(begin)

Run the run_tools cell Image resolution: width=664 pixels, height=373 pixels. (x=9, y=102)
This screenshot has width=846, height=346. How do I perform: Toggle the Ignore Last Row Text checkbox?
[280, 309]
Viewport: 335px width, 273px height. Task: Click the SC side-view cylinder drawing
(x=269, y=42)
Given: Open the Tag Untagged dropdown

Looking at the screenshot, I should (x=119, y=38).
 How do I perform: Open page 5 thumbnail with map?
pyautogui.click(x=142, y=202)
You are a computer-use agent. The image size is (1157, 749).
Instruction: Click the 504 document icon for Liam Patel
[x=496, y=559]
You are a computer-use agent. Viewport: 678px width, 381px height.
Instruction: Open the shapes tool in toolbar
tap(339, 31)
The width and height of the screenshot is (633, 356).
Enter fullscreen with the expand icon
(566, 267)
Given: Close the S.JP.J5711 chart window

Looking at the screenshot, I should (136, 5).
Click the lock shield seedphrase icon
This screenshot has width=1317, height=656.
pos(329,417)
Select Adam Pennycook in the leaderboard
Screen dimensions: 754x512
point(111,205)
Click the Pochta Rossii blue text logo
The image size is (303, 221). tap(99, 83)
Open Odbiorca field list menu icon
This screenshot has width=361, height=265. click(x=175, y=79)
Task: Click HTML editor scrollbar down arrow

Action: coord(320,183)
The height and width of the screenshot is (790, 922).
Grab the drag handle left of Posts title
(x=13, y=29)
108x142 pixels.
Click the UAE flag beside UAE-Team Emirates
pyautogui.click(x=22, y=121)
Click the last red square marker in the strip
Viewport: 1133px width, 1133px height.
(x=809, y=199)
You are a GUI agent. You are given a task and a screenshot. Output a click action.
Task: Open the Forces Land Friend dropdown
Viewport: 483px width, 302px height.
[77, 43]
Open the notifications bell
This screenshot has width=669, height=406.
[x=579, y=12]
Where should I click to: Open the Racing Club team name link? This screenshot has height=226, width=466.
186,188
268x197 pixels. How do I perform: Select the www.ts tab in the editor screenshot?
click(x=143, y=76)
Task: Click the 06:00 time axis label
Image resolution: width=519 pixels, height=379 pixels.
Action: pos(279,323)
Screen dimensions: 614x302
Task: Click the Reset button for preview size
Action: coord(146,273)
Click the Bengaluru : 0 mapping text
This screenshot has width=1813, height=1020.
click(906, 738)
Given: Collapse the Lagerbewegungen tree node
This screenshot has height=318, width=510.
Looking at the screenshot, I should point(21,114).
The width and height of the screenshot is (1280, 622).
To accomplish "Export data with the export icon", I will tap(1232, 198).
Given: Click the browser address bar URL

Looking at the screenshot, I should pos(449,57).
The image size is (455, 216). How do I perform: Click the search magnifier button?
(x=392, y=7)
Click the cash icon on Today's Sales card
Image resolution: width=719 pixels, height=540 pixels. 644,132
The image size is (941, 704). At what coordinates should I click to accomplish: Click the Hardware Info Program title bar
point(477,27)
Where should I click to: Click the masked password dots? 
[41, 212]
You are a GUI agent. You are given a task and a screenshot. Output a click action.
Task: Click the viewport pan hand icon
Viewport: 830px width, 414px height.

(end)

**Goal**
Copy out every line of the data above that contains the string "dropdown". Treat uppercase and lowercase as different.

**The answer**
Given: Open the Tag Untagged dropdown
Task: Open the Forces Land Friend dropdown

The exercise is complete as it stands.